AIBA lifts USA Boxing's three-month suspension
Friday, 26 October 2012
October 26 - The International Boxing Association (AIBA) has lifted the three-month suspension it imposed on USA Boxing after its hugely controversial former President Hal Adonis was removed from the body's Board of Directors.
Earlier this year, Adonis (pictured top) was forced to step down as USA Boxing President after making outrageous comments in The New Yorker magazine, where he suggested that homosexuality was rife in female boxing and that all boxers should have suffered child abuse to prosper in the sport.
But despite stepping down as President, Adonis was allowed to retain a seat on the Board following a vote on the issue by USA Boxing in a move that infuriated AIBA.
The AIBA Disciplinary Commission hit USA Boxing with a three-month suspension from October 19 to January 19 as it stated: "By failing to remove Mr Adonis from the USA Boxing Board of Directors when it had the chance to do so, USA Boxing, in essence, endorsed Mr Adonis's statements and sent out a message that such behaviour was acceptable."
The Commission also hit Adonis with a two-year suspension from all national and international levels of USA Boxing, meaning he is no longer a Board member of the organisation.
Following discussions with AIBA President CK Wu and executive director Ho Kim, USA Boxing asked for the two-year suspension for Adonis to be kept in place, which keeps him off the Board and allows the three-month suspension on the organisation to be lifted.
"We are extremely grateful to AIBA for their willingness to lift the suspension and allow our athletes to participate in all boxing events so quickly," said USA Boxing President Charles Butler, who replaced Adonis earlier this year.
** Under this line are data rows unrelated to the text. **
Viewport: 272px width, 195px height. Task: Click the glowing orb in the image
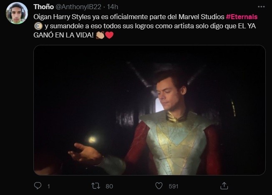tap(92, 139)
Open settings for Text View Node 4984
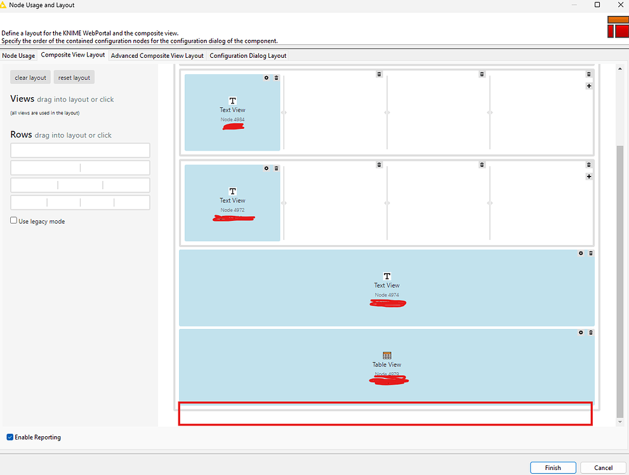This screenshot has width=629, height=475. [x=266, y=77]
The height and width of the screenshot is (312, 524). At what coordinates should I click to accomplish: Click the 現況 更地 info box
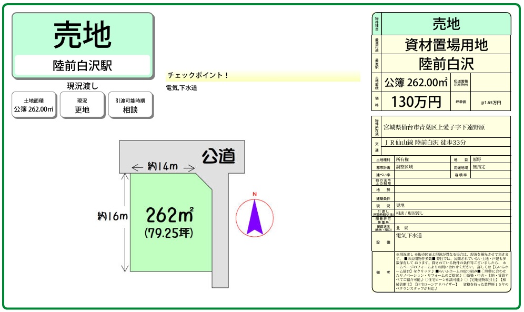(x=82, y=105)
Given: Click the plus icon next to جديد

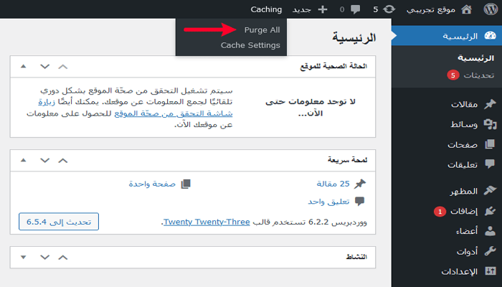Looking at the screenshot, I should pyautogui.click(x=322, y=9).
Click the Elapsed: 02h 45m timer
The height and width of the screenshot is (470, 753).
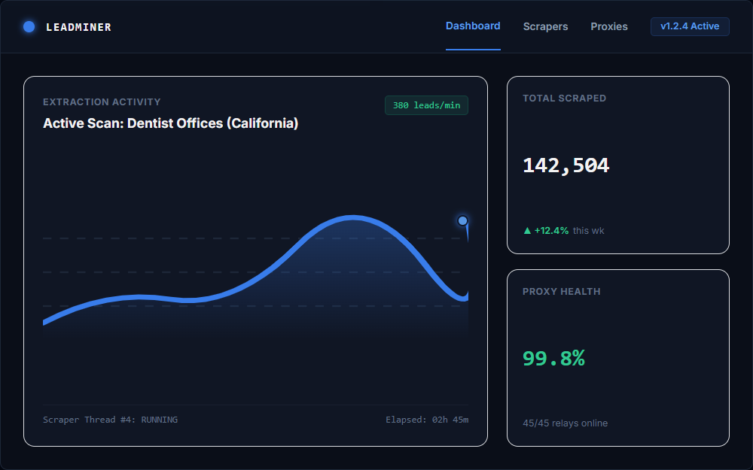coord(427,420)
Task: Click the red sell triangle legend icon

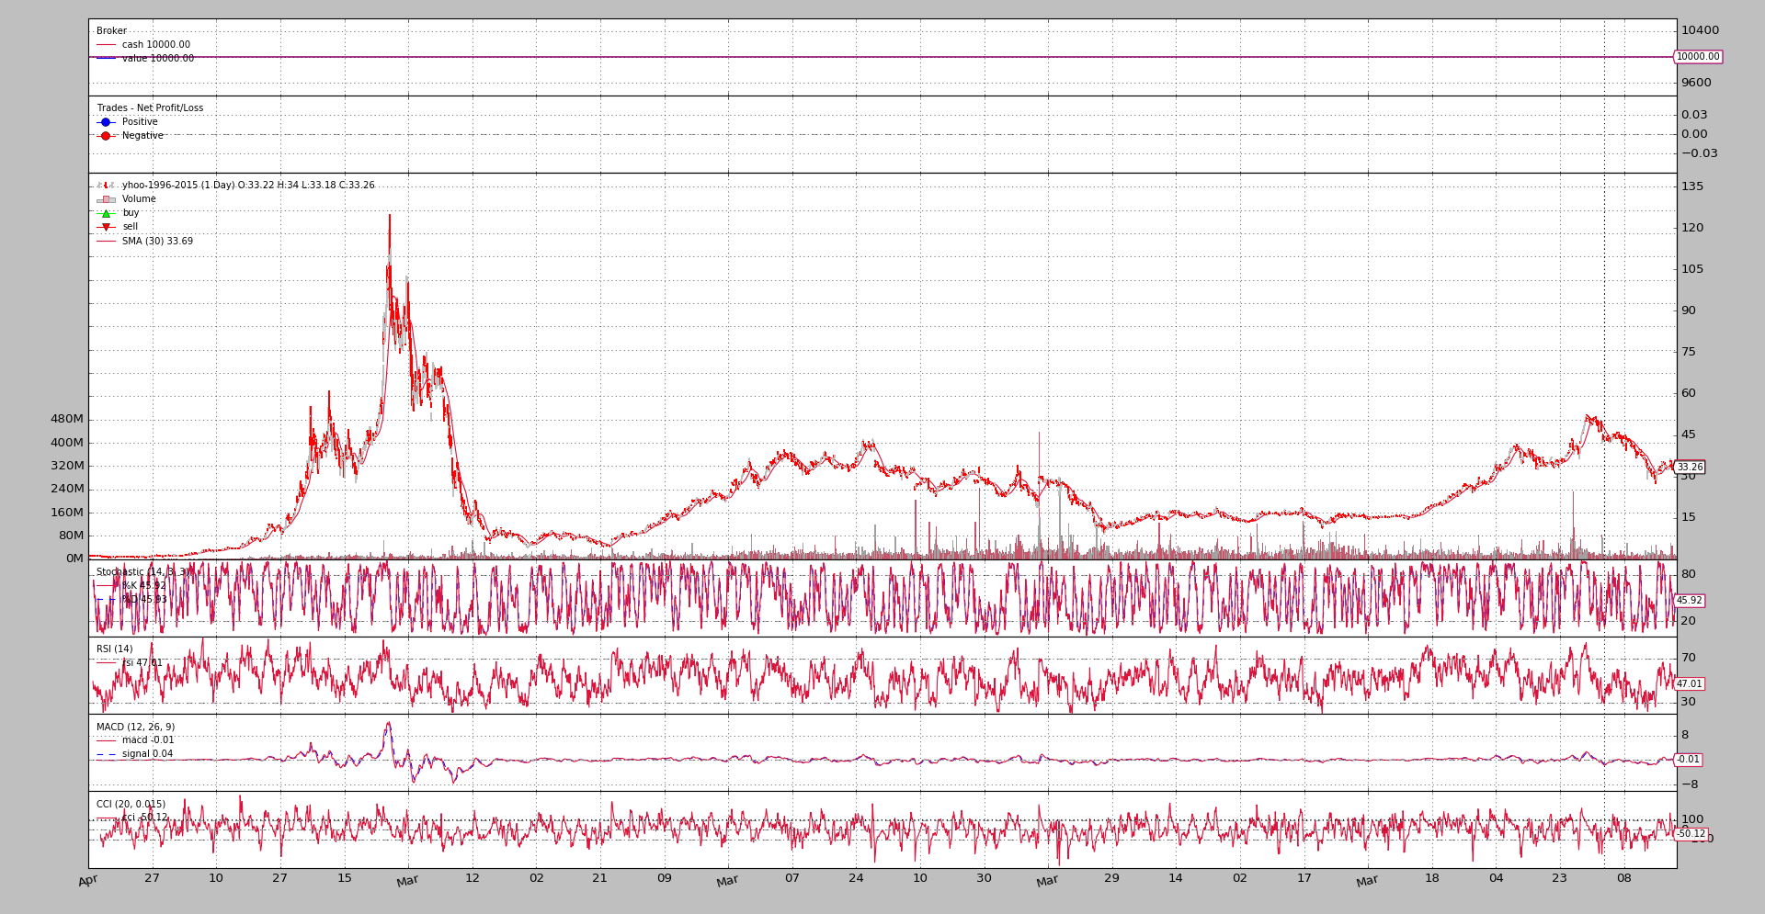Action: coord(106,227)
"The athletes across the country were the biggest victims of this suspension and we wanted to ensure that the mistakes of the organisation's past leadership have as little impact on them as possible.
"AIBA President Dr Wu agreed with us, lifted the suspension, and expressed strong support to protect our athletes and the membership of USA Boxing."
The vote to keep Adonis on the USA Boxing Board had drawn huge criticism after his comments in May attracted disgust from the global boxing family.
Adonis said: "When kids call me up, I say: 'Let me ask you an honest question: have your parents ever hit you?' If they say no, I say: 'I don't think you belong in boxing.'
"My father invented child abuse; I learned how to play chess when I was six years old and my father would have a strap and smack me across the face if I made the wrong move.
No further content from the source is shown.